_Instructions to follow_:
Turn the lines below into a numbered list, skipping any blank lines. Leave the pictures out.

_Records for this task_:
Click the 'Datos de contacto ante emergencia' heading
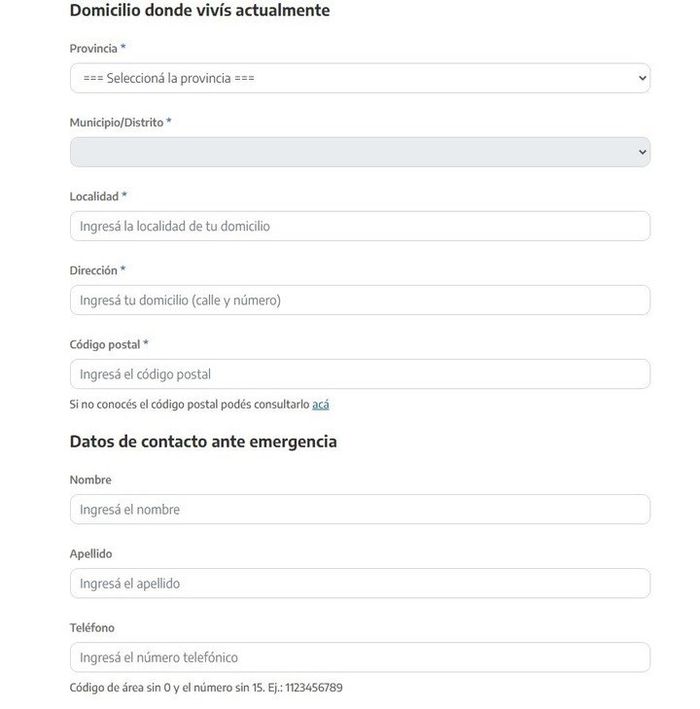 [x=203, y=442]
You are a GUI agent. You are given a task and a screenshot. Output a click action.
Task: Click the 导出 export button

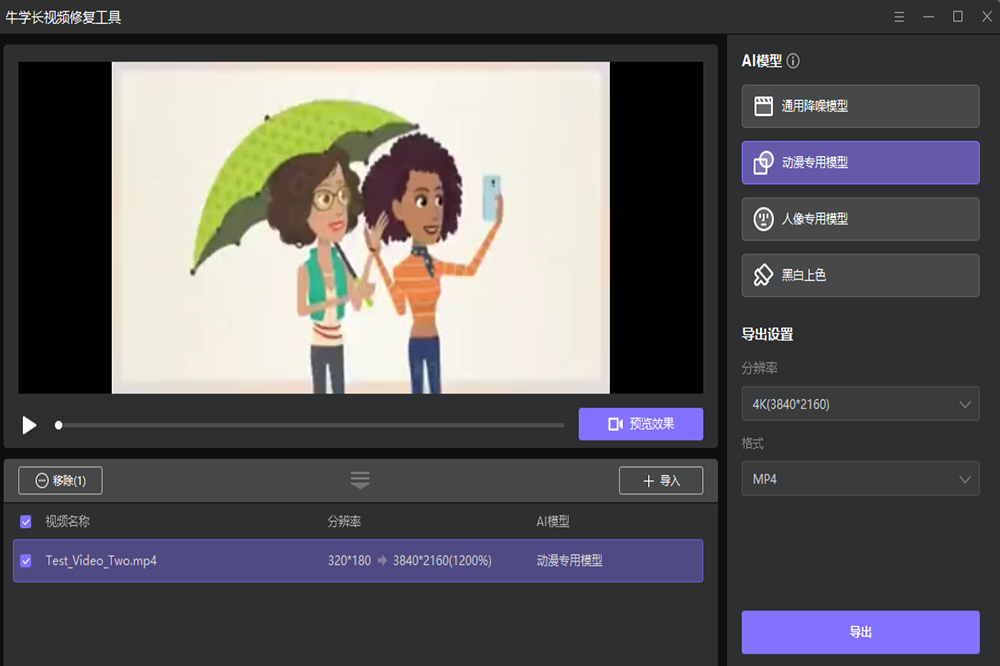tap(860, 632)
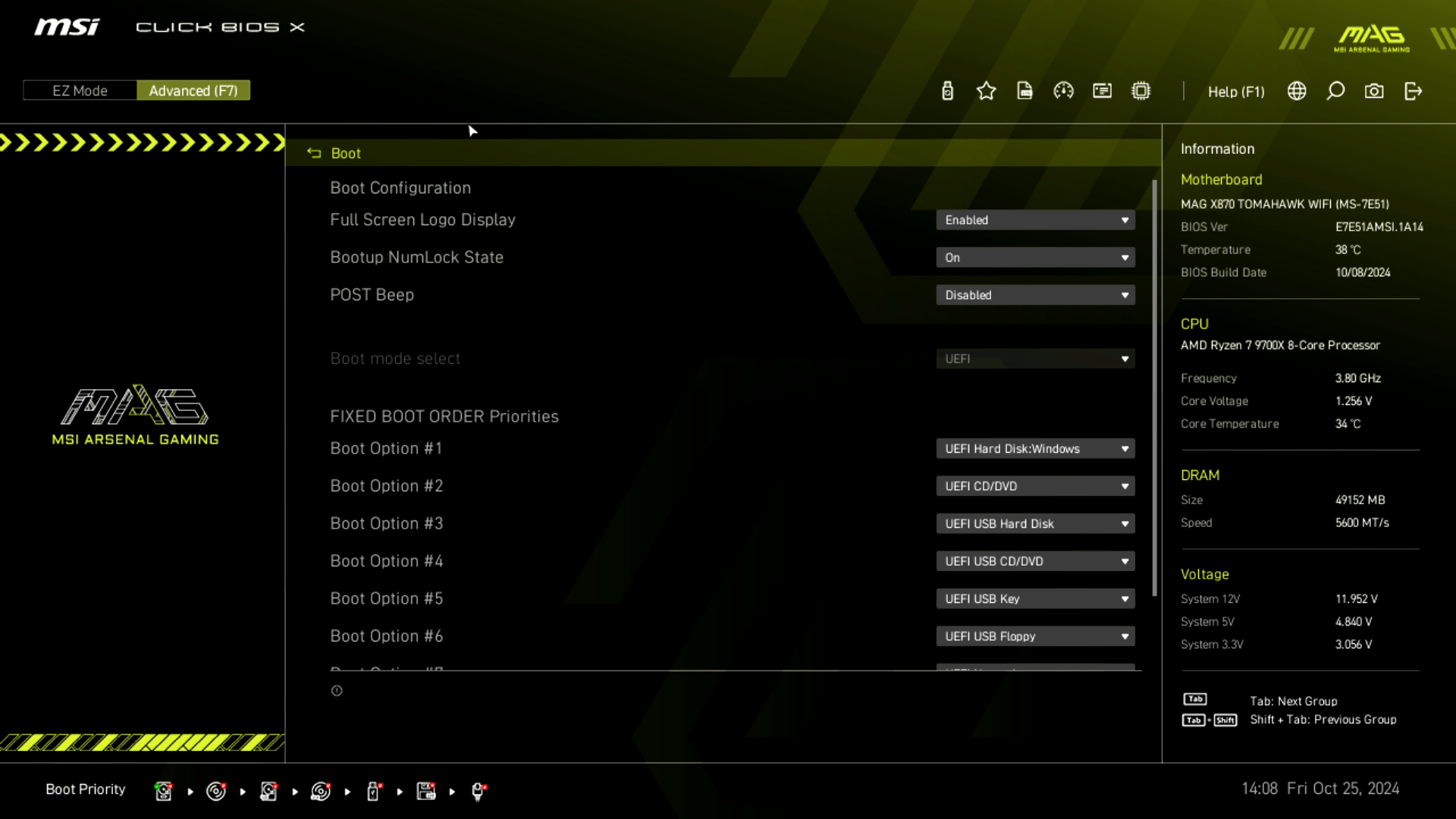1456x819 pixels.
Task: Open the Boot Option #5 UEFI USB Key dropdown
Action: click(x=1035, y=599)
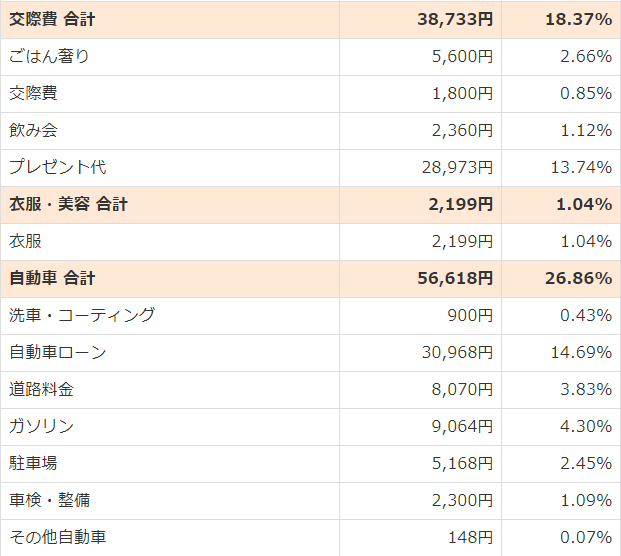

_Exercise result_:
1. Click the 'Datos de contacto ante emergencia' heading
2.  [x=203, y=442]
3. You are a GUI agent. You are given a task and a screenshot. Output a click action.
4. Task: Click the 导出 export button
5. tap(860, 632)
6. 1456x819 pixels.
7. Task: Open the Boot Option #5 UEFI USB Key dropdown
8. Action: click(x=1035, y=599)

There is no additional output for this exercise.